SYRIAN AIRCRAFT CROSS INTERNATIONAL AIRSPACE – The British Ministry of Defence (MoD) has confirmed that it did scramble two RAF Typhoon fighter jets from its Cypriot Air Base, Akrotiri, yesterday in response to two Syrian fighter jets crossing international airspace.
The MoD stated that the two aircraft did cross into Cyprus airspace legally but their intent was unknown; although the planes were believed to be Russian-made Sukhoi Su-24s it has yet to be confirmed.
The Sukhio Su-24 is a heavily armoured fighter bomber which is capable of reaching Cyprus, from a Syrian base, some 200 miles, in less than 15 minutes.
The Syrian jets took off from Tiyas Air Force Base but the RAF considered the behaviour of the jets to be suspicious and therefore took the decision to investigate with two of its own jets.
It has also been confirmed that two Turkish F-16s were also scrambled in order to support and investigate the situation; both aircraft were scrambled from Turkey’s Incirlik Air Force Base.
The suspicious nature of the incident was due to both aircraft flying low and fast which could be interpreted as a threat.
“The MoD can confirm that Typhoon Air Defence Aircraft operated from RAF Akrotiri on Monday to investigate unidentified aircraft to the east of Cyprus; the aircraft were flying legally in international airspace and no intercept was required. MoD Spokesman
The Syrian aircraft were picked up after early-warning radar spotted them flying low and fast towards Cyprus and considering the British Air Force Base, Akrotiri, has over 1,300 personnel the RAF could not take any chances that the event could have been a surprise attack or that the Syrian’s were merely testing the defence systems.

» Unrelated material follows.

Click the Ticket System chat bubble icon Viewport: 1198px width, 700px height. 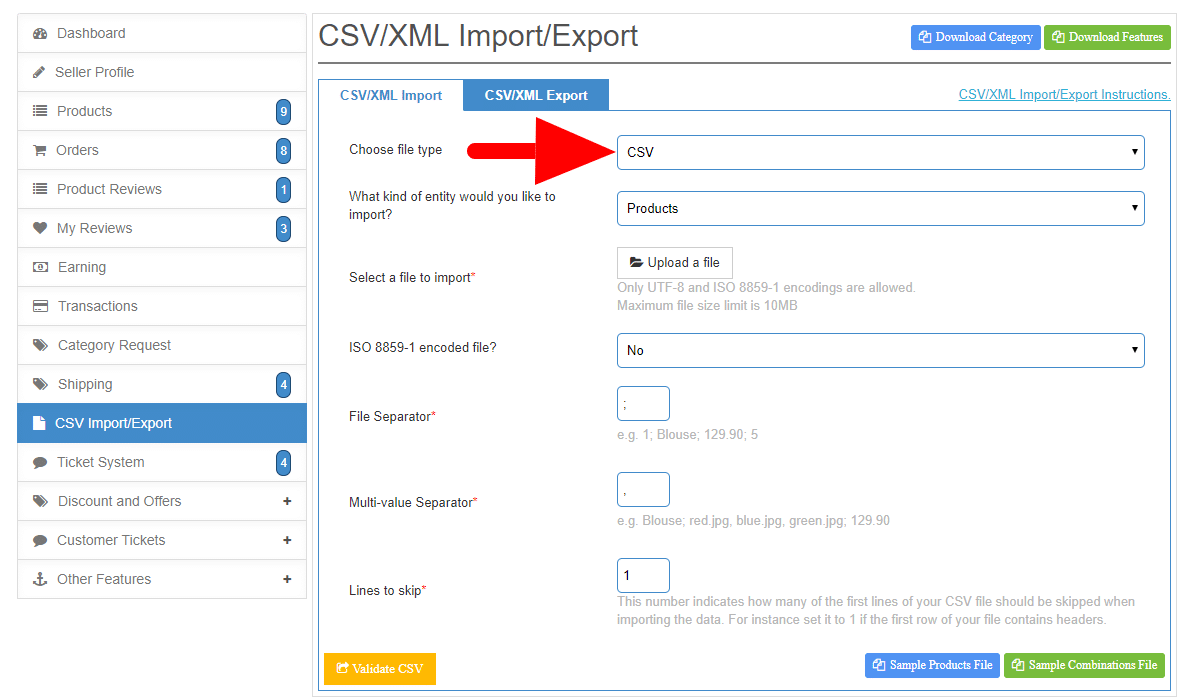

Whether this incident has anything to do with the current tensions between the U.S, Britain and Europe is unclear, however all stations in and around the Mediterranean are on high alert.
Last week the British Government announced that it did not expect a request from the U.S or its coalition partners to use RAF Akrotiri, if Syria is subjected to missile strikes in response to Bashar al-Assad’s perceived used of chemical weapons in Damascus on August 21.
Any strike by the U.S or its coalition forces would certainly put RAF Akrotiri in the firing line and as a precaution the MoD ordered six RAF Typhoon jets to be situated on the base for the foreseeable future, however the MoD was clear to point out that these measure as simply ‘prudent and precautionary’.